§ Action item:
Arrange the stretch of data below, from its start through the line that contains "check-circle-icon is located", as a Markdown table with the columns Row and Data line, numbering each row. Leave out blank lines.

§ Records shown:

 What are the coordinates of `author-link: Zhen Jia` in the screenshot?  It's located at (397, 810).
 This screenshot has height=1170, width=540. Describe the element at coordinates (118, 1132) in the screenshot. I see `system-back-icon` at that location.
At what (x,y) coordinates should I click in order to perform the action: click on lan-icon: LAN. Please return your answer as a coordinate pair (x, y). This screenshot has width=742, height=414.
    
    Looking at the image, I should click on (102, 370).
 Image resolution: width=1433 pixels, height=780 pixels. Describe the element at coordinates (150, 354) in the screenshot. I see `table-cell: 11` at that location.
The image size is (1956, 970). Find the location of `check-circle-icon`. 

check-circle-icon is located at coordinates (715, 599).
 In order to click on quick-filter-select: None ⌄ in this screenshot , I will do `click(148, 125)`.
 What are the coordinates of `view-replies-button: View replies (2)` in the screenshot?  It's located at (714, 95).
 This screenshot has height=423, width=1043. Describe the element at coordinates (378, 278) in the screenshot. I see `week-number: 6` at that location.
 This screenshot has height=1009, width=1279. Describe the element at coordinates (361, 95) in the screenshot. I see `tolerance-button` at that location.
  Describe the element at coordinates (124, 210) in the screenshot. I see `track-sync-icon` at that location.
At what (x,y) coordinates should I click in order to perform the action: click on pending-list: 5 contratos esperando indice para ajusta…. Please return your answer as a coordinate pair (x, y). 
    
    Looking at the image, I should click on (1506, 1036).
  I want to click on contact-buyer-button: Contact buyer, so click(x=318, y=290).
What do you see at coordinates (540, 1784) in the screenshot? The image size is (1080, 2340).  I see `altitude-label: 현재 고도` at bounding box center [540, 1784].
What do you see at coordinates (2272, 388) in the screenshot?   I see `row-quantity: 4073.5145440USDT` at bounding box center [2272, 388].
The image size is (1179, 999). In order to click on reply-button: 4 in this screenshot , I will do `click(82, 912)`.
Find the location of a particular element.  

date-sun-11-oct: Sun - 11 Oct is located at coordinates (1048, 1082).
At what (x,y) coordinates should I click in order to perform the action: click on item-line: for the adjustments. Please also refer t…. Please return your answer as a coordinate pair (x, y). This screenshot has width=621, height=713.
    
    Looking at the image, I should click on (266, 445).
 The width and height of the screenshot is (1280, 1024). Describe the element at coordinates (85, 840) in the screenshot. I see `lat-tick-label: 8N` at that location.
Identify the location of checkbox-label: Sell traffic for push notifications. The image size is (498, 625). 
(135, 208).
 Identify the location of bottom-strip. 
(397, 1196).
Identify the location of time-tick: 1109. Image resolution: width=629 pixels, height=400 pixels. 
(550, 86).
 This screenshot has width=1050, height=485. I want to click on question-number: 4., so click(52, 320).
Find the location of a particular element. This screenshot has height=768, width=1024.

§ Result:
| Row | Data line |
|---|---|
| 1 |  What are the coordinates of `author-link: Zhen Jia` in the screenshot?  It's located at (397, 810). |
| 2 |  This screenshot has height=1170, width=540. Describe the element at coordinates (118, 1132) in the screenshot. I see `system-back-icon` at that location. |
| 3 | At what (x,y) coordinates should I click in order to perform the action: click on lan-icon: LAN. Please return your answer as a coordinate pair (x, y). This screenshot has width=742, height=414. |
| 4 |     Looking at the image, I should click on (102, 370). |
| 5 |  Image resolution: width=1433 pixels, height=780 pixels. Describe the element at coordinates (150, 354) in the screenshot. I see `table-cell: 11` at that location. |
| 6 | The image size is (1956, 970). Find the location of `check-circle-icon`.  |
| 7 | check-circle-icon is located at coordinates (715, 599). |